# [Problems and tasks]
**a)** For each statement below, decide whether the court opinion excerpt agrees with it. Answer yes or no and quote the words of the excerpt that settle it. (i) The hole was about three inches deep. (ii) The edges of the hole were sharp. (iii) The doctrine of res ipsa loquitur applies in actions against municipalities for injuries to persons using their public streets.
**b)** Give back the passage of the court opinion excerpt starting with "The hole plaintiff" and going on through "a parking meter.".

# [Document segment]

Plaintiff testified in part on cross-examination: “I was walking slowly and carefully. . . . The sidewalk was ordinarily flat. There wasn’t a hill or anything. ... I have been trading in Hickory all my life and walked' back and forth across this spot many times but I never did see a hole there. I hadn’t been in Hickory for about three months before that. ... I did not see the hole when we passed it going to Murphy’s.”

The hole plaintiff stepped in was about three inches deep and six to seven inches long. It was more or less circular and irregular in size. The edges of the hole were rounded, not sharp, more or less slick or smooth. The water was full in the hole, and was dirty, and the same color as the sidewalk. At the time the whole cement sidewalk was a wet, dingy, black color. The puddle looked like dark, wet cement. Plaintiff’s husband testified on cross-examination: “I had no difficulty seeing it after she fell.” Plaintiff’s daughter, Mrs. Christine Dew, examined the hole about a week after plaintiff stepped in it, and there was black dirt in it then, but no loose particles of cement or stone. The hole was a few steps from a parking meter.

*318This is said in Gettys v. Marion, 218 N.C. 266, 10 S.E. 2d 799: “The rule prevailing in this jurisdiction is well stated by Hoke, J., in Fitzgerald v. Concord, 140 N.C. 110, as follows: 'The town, however, is not held to warrant that the condition of its streets, etc., shall be at all times absolutely safe. It is only responsible for negligent breach of duty, and, to establish such responsibility, it is not sufficient to show that the defect existed and an injury has been caused thereby. It must be further shown that the officers of the town might have discovered the defect, and the character of the defect was such that injuries to travelers therefrom might reasonably be anticipated.’ (A number of our other cases are cited). The happening of an injury does not raise the presumption of negligence. There must be evidence of notice either actual or constructive. (Citing cases). The existence of a condition which causes injury is not negligence per se. (Citing a case). The doctrine of res ipsa loquitur does not apply in actions against municipalities by reason of injuries to persons using its public streets. City of Natchez v. Cranfield, 124 Sou. Rep., 656.” This quotation from Fitzgerald v. Concord is quoted with approval in Welling v. Charlotte, 241 N.C. 312, 85 S.E. 2d 379.

# [Source material]
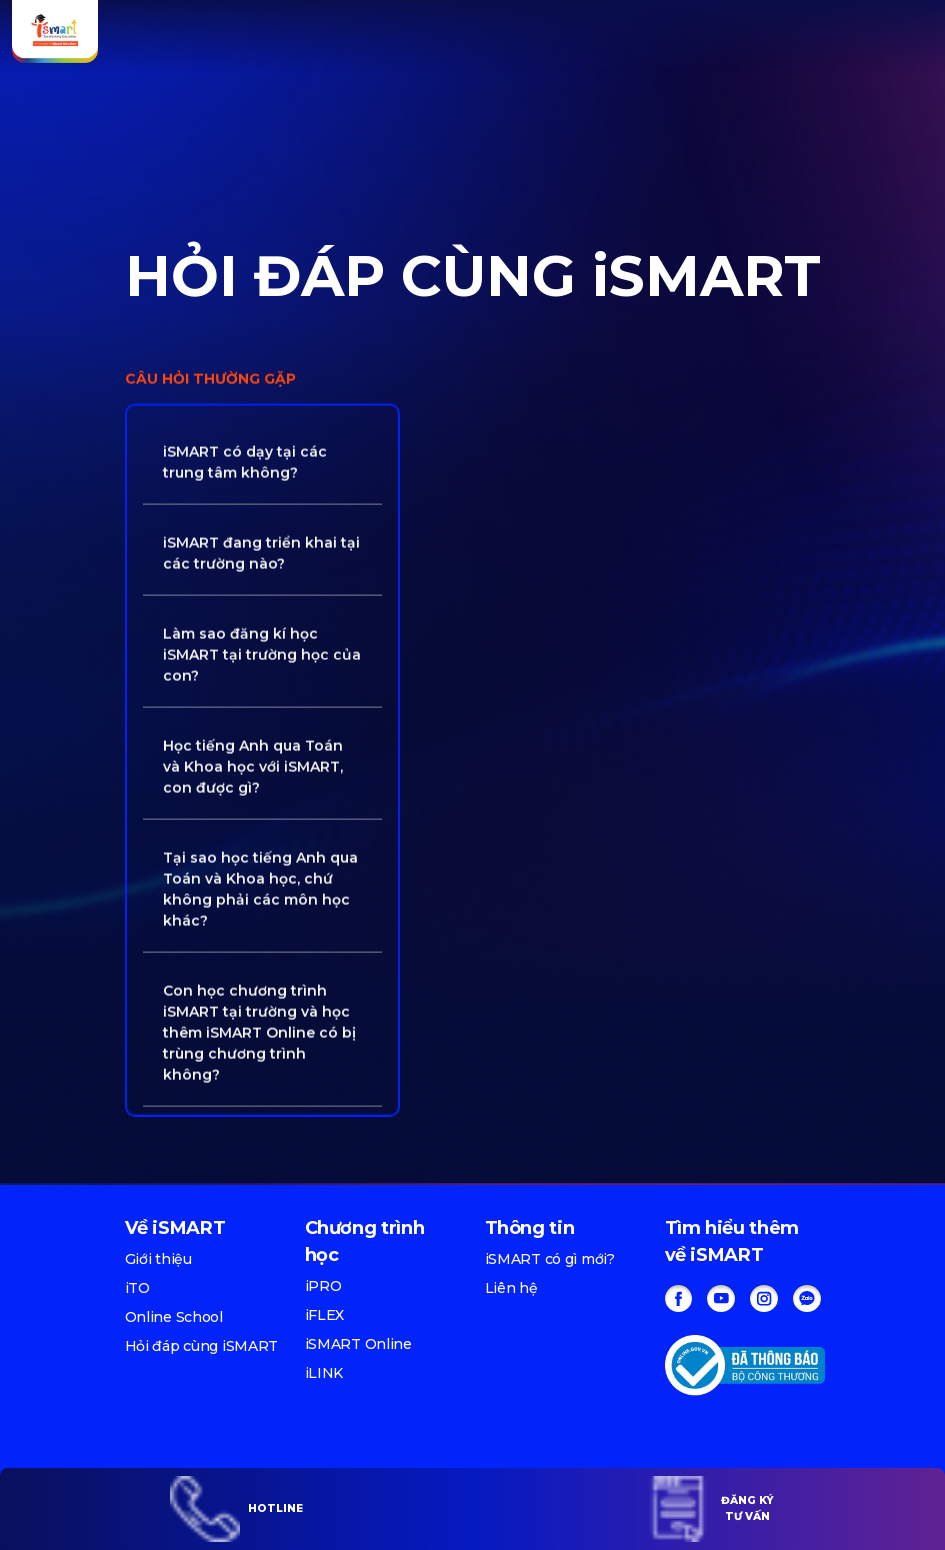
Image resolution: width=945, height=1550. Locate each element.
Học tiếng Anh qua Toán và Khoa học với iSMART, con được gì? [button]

# [Answers to the tasks]
**a)**
(i) Yes: "The hole plaintiff stepped in was about three inches deep and six to seven inches long."
(ii) No: "The edges of the hole were rounded, not sharp, more or less slick or smooth."
(iii) No: "The doctrine of res ipsa loquitur does not apply in actions against municipalities by reason of injuries to persons using its public streets."

**b)**
The hole plaintiff stepped in was about three inches deep and six to seven inches long. It was more or less circular and irregular in size. The edges of the hole were rounded, not sharp, more or less slick or smooth. The water was full in the hole, and was dirty, and the same color as the sidewalk. At the time the whole cement sidewalk was a wet, dingy, black color. The puddle looked like dark, wet cement. Plaintiff’s husband testified on cross-examination: “I had no difficulty seeing it after she fell.” Plaintiff’s daughter, Mrs. Christine Dew, examined the hole about a week after plaintiff stepped in it, and there was black dirt in it then, but no loose particles of cement or stone. The hole was a few steps from a parking meter.